--- Information provided ---

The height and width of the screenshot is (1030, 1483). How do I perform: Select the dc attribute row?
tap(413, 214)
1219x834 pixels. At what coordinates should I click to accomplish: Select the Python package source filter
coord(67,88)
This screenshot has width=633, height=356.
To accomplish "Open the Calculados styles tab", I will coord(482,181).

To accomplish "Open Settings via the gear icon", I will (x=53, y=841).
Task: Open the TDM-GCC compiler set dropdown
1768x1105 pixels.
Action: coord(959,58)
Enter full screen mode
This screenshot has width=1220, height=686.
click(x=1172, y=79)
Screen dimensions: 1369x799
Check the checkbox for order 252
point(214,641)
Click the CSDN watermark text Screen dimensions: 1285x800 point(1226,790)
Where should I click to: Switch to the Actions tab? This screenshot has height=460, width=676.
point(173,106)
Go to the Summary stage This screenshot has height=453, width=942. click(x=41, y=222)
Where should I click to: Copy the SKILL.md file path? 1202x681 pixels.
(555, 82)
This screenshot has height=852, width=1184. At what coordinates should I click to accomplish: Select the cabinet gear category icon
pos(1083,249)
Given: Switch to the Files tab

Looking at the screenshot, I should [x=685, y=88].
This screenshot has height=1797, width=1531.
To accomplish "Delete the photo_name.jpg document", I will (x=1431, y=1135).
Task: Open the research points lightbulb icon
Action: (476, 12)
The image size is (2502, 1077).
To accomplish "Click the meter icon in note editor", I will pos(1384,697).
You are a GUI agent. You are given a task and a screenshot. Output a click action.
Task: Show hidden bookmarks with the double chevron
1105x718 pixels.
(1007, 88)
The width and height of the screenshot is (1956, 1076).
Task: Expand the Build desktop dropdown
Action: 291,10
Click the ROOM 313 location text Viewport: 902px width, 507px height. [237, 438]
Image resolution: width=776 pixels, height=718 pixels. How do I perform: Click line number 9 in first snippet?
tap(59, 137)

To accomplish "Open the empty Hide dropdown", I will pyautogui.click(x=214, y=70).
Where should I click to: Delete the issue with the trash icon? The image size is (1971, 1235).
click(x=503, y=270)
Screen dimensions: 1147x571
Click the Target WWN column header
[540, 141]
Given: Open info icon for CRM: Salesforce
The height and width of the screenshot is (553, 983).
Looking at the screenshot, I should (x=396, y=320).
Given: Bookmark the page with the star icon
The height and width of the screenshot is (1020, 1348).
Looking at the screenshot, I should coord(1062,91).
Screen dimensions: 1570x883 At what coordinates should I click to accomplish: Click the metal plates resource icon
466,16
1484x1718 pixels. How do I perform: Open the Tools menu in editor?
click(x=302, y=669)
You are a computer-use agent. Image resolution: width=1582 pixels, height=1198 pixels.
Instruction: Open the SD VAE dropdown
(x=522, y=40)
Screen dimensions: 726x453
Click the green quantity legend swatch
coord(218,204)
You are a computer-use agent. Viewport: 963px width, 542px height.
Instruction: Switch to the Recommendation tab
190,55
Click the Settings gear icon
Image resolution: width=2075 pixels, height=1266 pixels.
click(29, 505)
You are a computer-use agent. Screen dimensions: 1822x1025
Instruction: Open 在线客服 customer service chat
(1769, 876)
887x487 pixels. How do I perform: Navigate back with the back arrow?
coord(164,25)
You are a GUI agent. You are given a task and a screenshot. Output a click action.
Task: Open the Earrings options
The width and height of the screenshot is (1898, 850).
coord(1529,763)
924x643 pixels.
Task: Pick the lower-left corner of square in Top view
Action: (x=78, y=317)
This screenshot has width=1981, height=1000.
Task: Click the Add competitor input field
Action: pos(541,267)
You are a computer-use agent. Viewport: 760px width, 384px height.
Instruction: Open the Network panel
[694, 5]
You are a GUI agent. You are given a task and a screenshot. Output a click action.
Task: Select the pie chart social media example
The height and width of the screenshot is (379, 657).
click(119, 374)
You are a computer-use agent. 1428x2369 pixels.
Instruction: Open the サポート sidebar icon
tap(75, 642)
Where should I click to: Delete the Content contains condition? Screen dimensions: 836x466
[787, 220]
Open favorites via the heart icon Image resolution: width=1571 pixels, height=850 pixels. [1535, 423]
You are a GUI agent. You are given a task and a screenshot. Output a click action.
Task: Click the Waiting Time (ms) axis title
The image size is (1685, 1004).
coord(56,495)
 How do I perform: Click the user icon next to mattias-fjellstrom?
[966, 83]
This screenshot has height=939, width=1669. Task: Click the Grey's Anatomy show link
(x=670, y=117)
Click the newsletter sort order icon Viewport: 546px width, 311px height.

---

> _Problem description_
What you return must be the lines above that run from the line with "Given: Open info icon for CRM: Salesforce" to the line with "You are a computer-use agent. Image", inclusive, each copied exactly.

> _Response_
Given: Open info icon for CRM: Salesforce
The height and width of the screenshot is (553, 983).
Looking at the screenshot, I should (x=396, y=320).
Given: Bookmark the page with the star icon
The height and width of the screenshot is (1020, 1348).
Looking at the screenshot, I should coord(1062,91).
Screen dimensions: 1570x883 At what coordinates should I click to accomplish: Click the metal plates resource icon
466,16
1484x1718 pixels. How do I perform: Open the Tools menu in editor?
click(x=302, y=669)
You are a computer-use agent. Image resolution: width=1582 pixels, height=1198 pixels.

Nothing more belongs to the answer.